Excerpt provided>
■ ■ ■ ■ ■

You’ve seen me wear ties and bow ties with my t’s and tanks, and I simply wear them tied/hooked around my collarless, naked neck. But I thought there must also be other, less neck-sweaty ways to wear my neckwear with collarless shirts. Found one! If I wear a t-shirt or tank top, these wood bow ties which attach to your shirt with magnets are just the ticket. I have a handful of wood-and-magnet bow ties which work effectively and fashionably for just such occasions, including physical therapy. CAUTION: DO NOT WEAR MAGNETIC WOOD BOW TIES IN MRI MACHINES! Doh!

One day last week, I forgot to attach one of these groovy bow ties to my t-shirt before I went to physical therapy. When I walked through the front door of the PT office, the receptionist told me she would need to see my ID before she would allow me past her to the therapy equipment. “Or,” she said, “you can come back in a bow tie to prove you are who you say you are.”

That means I’m famous, right?

■ ■ ■ ■ ■

Dataset records>

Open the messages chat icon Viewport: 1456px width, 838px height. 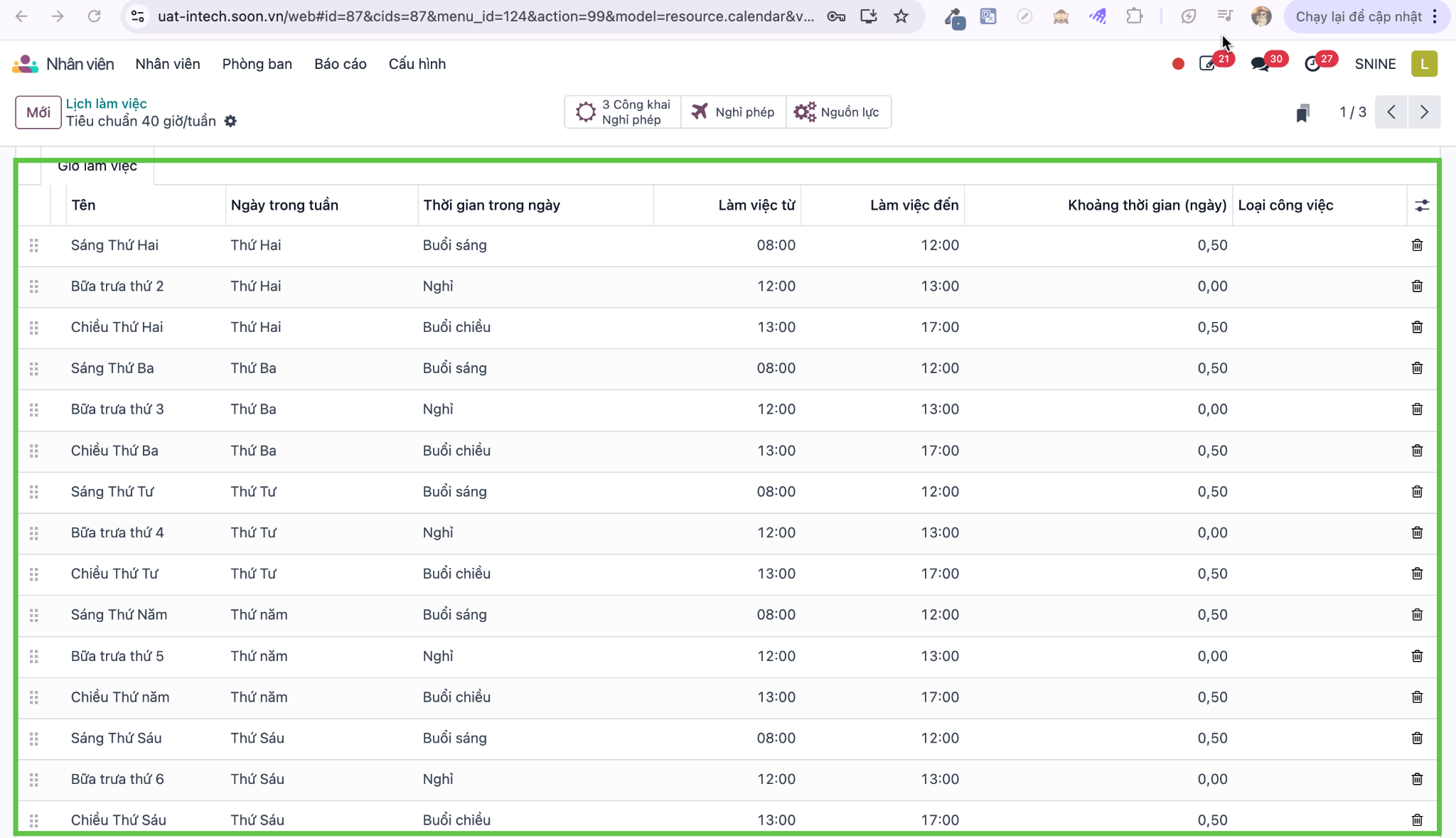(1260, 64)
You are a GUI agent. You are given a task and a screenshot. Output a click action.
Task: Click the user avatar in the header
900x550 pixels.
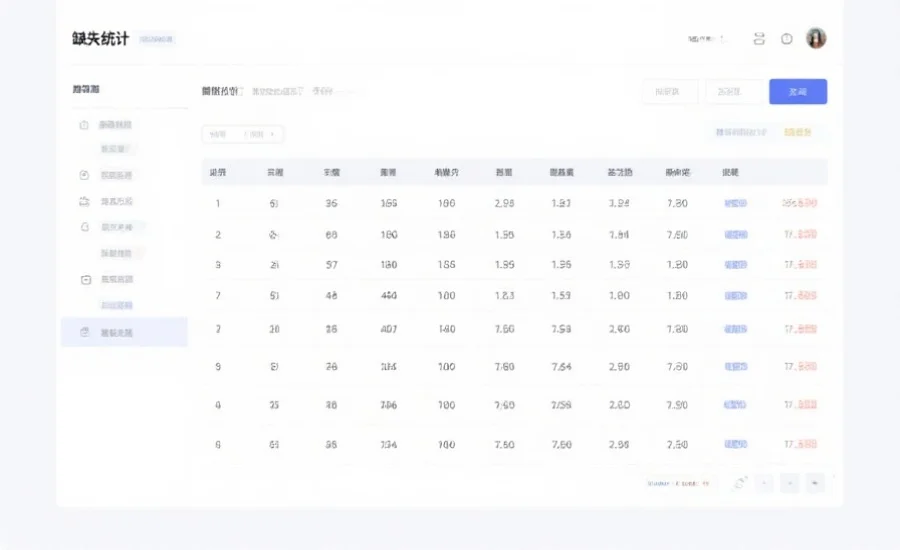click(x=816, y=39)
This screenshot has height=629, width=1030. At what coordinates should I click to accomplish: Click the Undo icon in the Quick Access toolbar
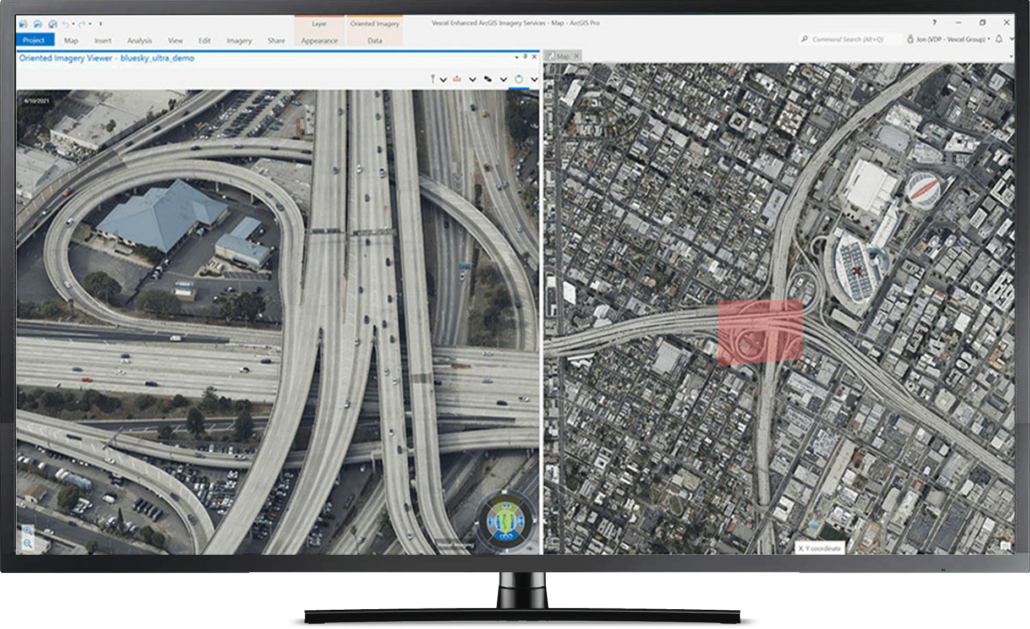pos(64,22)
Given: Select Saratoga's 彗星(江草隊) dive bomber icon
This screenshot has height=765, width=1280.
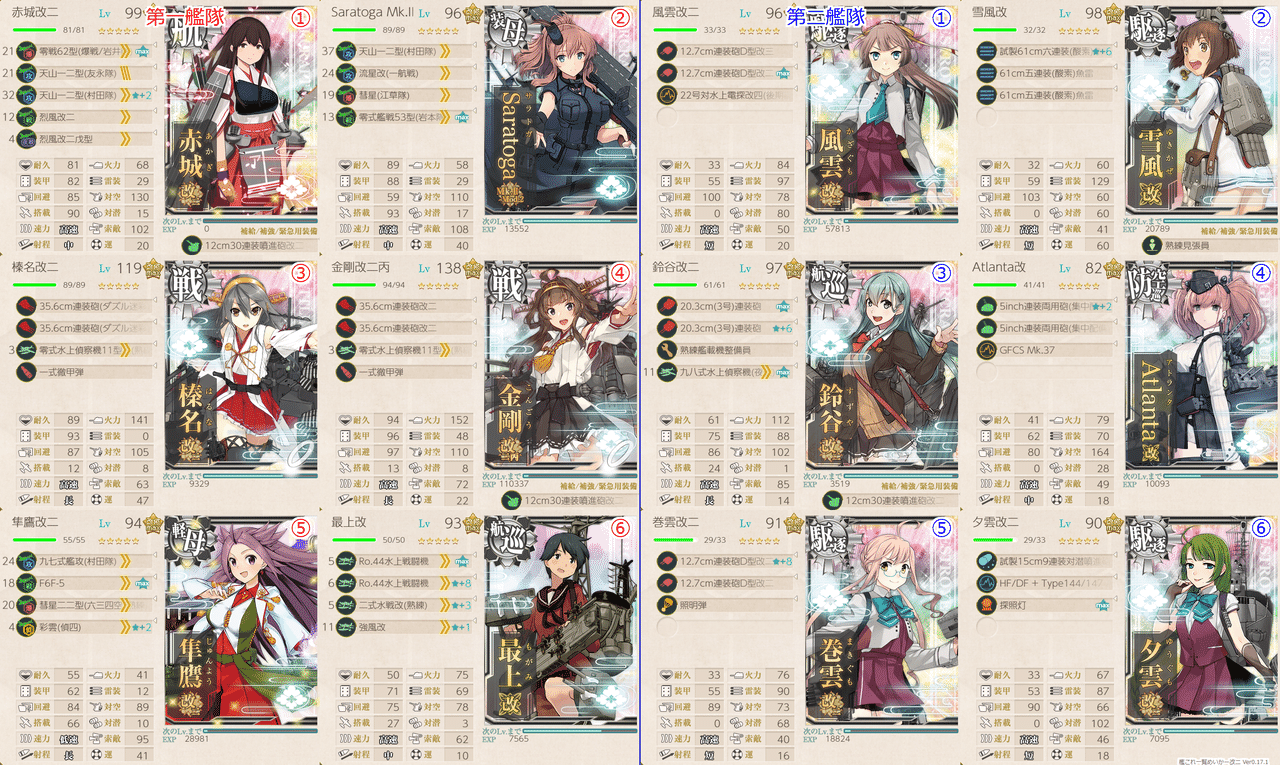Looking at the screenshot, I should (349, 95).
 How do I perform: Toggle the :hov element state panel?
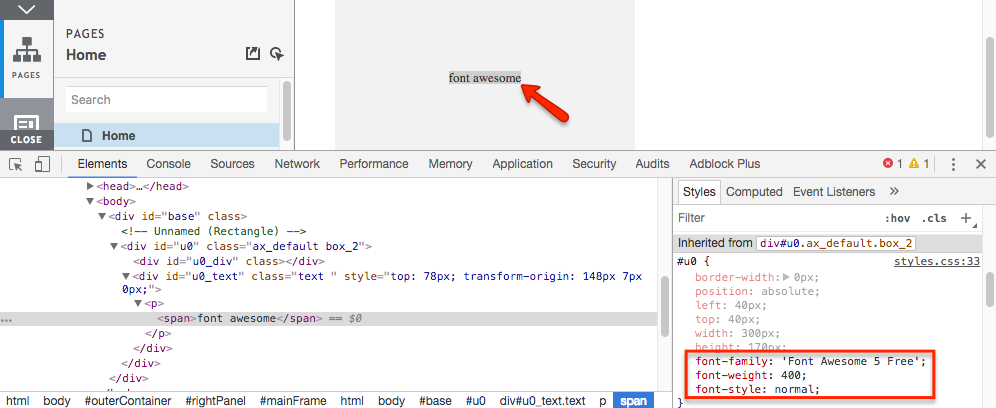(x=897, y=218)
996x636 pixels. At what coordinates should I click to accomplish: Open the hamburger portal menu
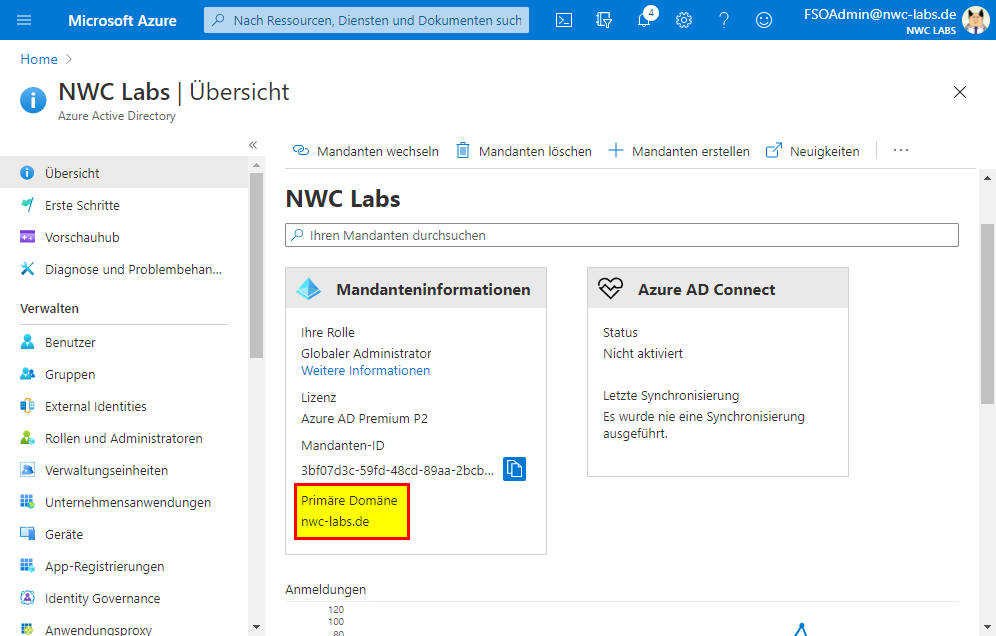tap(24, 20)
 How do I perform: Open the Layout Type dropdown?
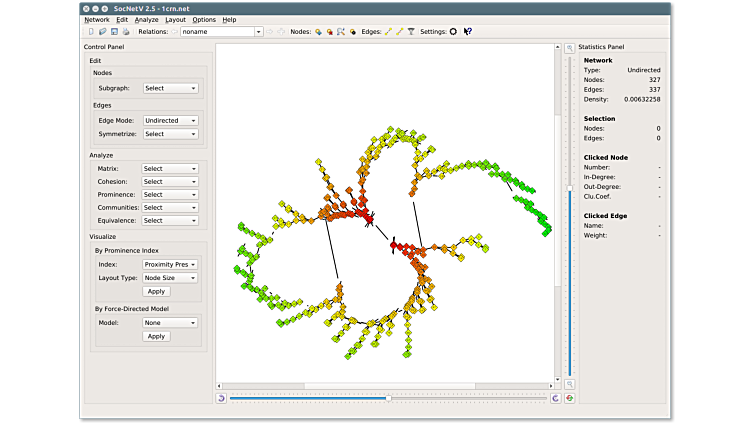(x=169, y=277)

■ ■ ■ ■ ■

Task to complete> Reproduce the passage of the text on wearing bow ties, from "You’ve seen me" up to and including "MRI MACHINES! Doh!". The material is not needed here.

Exercise response>
You’ve seen me wear ties and bow ties with my t’s and tanks, and I simply wear them tied/hooked around my collarless, naked neck. But I thought there must also be other, less neck-sweaty ways to wear my neckwear with collarless shirts. Found one! If I wear a t-shirt or tank top, these wood bow ties which attach to your shirt with magnets are just the ticket. I have a handful of wood-and-magnet bow ties which work effectively and fashionably for just such occasions, including physical therapy. CAUTION: DO NOT WEAR MAGNETIC WOOD BOW TIES IN MRI MACHINES! Doh!